*Source text*.
----------
4806564: Statistics

back to overview
Semester:WS 19/20
Type:Module
Language:German
ECTS-Credits:6.0
Scheduled in semester:2
Semester Hours per Week / Contact Hours:60.0 L / 45.0 h
Self-directed study time:135.0 h

Module coordination/Lecturers

Curricula

Bachelor's degree programme in Business Administration (01.09.2012)

Description

Descriptive statistics with numerical measures, graphical and tabular representations (measures of location, measures of variability, measures of association between two variables, pie charts, dot plots, bar charts, histograms, box plots, scatter plots, contingency tables), simple linear regression (ordinary least squares, ANOVA-table, R-squared, residual standard error, Tukey-Anscombe plot)
Probability theory (definition of a probability space, general addition rules, Laplace models, combinatorics, decision trees, Bayes' theorem, random variables and their distributions, measures of location, variability, skewness and curtosis as measures for the shape of distribution, calculation rules for expectations, variances and covariances, binomial, normal, t-, chi-square and F-distributions, central limit theorem)
Statistical inference (basic notions of statistical testing procedures like hypotheses, type 1 error, type 2 error, test statistic, decision rule, p-value, power; applications of binomial, t-, F- and chi-square-tests; point and interval estimates for probabilities and means)

Qualifications

    • Know about the roles of quantiles, variances, standard deviations and correlations to measure risks.
    • Know the axioms of a discrete probability space.
    • Know the most important distributions and their properties.
    • Know the importance of the central limit theorem.
    • Can describe univariate and bivariate data according to the level of scale using numerical measures and graphical representations.
    • Can explain the content of the axioms of a discrete probability space while modelling a random experiment.
    • Use the law of large numbers to interpret a probability as a relative frequency in the long run.
    • Can explain why and when a certain distribution is used to model economic situations.
    • Can name the basic idea of testing hypotheses referring to the possible types of errors.
    • Name the basic ideas of standard testing procedures.
    • Calculate the critical values in the decision rules of binomial tests.
----------
*Task prompt*. Repeat word for word the part of the statistics module description that starts at "Description" and stops after "central limit theorem)".

*Data*.
----------
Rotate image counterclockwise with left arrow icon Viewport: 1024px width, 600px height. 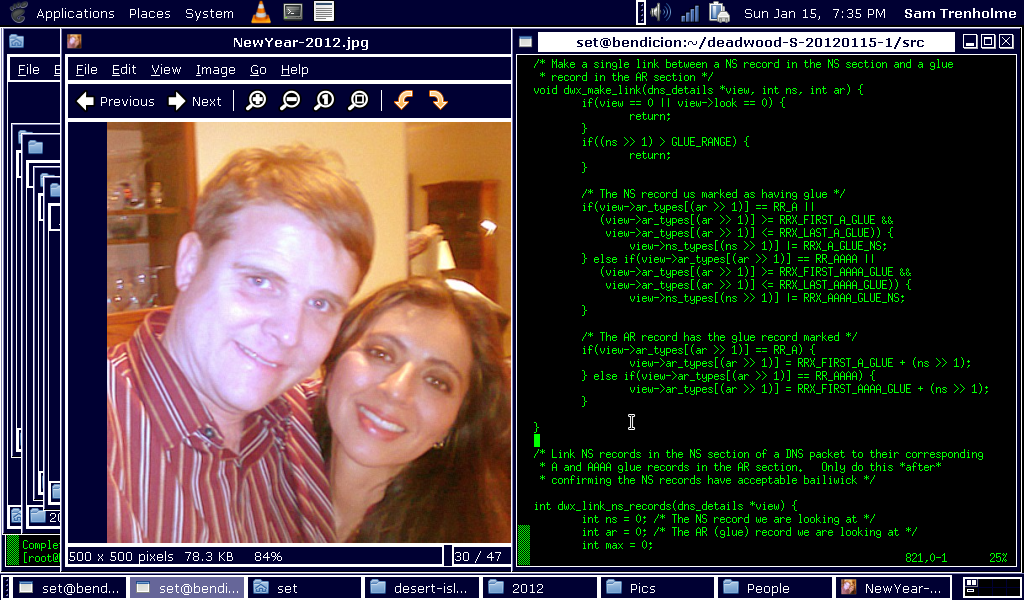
----------
*Final result*.
Description

Descriptive statistics with numerical measures, graphical and tabular representations (measures of location, measures of variability, measures of association between two variables, pie charts, dot plots, bar charts, histograms, box plots, scatter plots, contingency tables), simple linear regression (ordinary least squares, ANOVA-table, R-squared, residual standard error, Tukey-Anscombe plot)
Probability theory (definition of a probability space, general addition rules, Laplace models, combinatorics, decision trees, Bayes' theorem, random variables and their distributions, measures of location, variability, skewness and curtosis as measures for the shape of distribution, calculation rules for expectations, variances and covariances, binomial, normal, t-, chi-square and F-distributions, central limit theorem)